Ancient Greek mythological figure

Helle (/ˈhɛli/; Ἕλλη), sometimes also called Athamantis (Ἀθαμαντίς, "daughter of Athamas"), was a character in Greek mythology who figured prominently in the story of Jason and the Argonauts. Helle is known for giving her name to the strait of Hellespont ("sea of Helle"), into which she fell while crossing it on the back of a flying golden ram with her brother Phrixus—the same flying ram from which the Golden Fleece derived.

==Mythology==
Phrixus—son of King Athamas of Boeotia and the nymph Nephele—along with his younger sister, Helle, were hated by their stepmother, Ino. Ino hatched a devious plot to get rid of the children, roasting all of the town's crop seeds so that they would not grow. The local farmers, frightened of famine, asked a nearby oracle for assistance. Ino bribed the men sent to the oracle, such that they would lie and tell the others that the oracle had required the sacrifice of Phrixus.

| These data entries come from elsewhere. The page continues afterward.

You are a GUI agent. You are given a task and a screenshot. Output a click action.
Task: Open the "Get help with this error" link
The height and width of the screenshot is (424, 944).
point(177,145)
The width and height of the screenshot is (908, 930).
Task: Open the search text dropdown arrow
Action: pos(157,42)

Yet, before he was killed, Phrixus and Helle were rescued by a flying golden ram sent by Nephele, their natural mother. For reasons unknown, Helle fell off the ram into the Hellespont (which was subsequently named after her); there she either drowned, or was rescued by Poseidon and turned into a sea-goddess. Phrixus, however, survived all the way to Colchis (now a region on the coast of modern Georgia). There, King Aeetes took him in and treated him kindly, giving Phrixus his daughter Chalciope in marriage. In gratitude, Phrixus gave the king the Golden Fleece of the ram, which Aeetes placed in a consecrated grove, under the care of a sleepless dragon.

With the Greek god Poseidon, Helle was the mother of the giant Almops and Paeon (called Edonus in some accounts).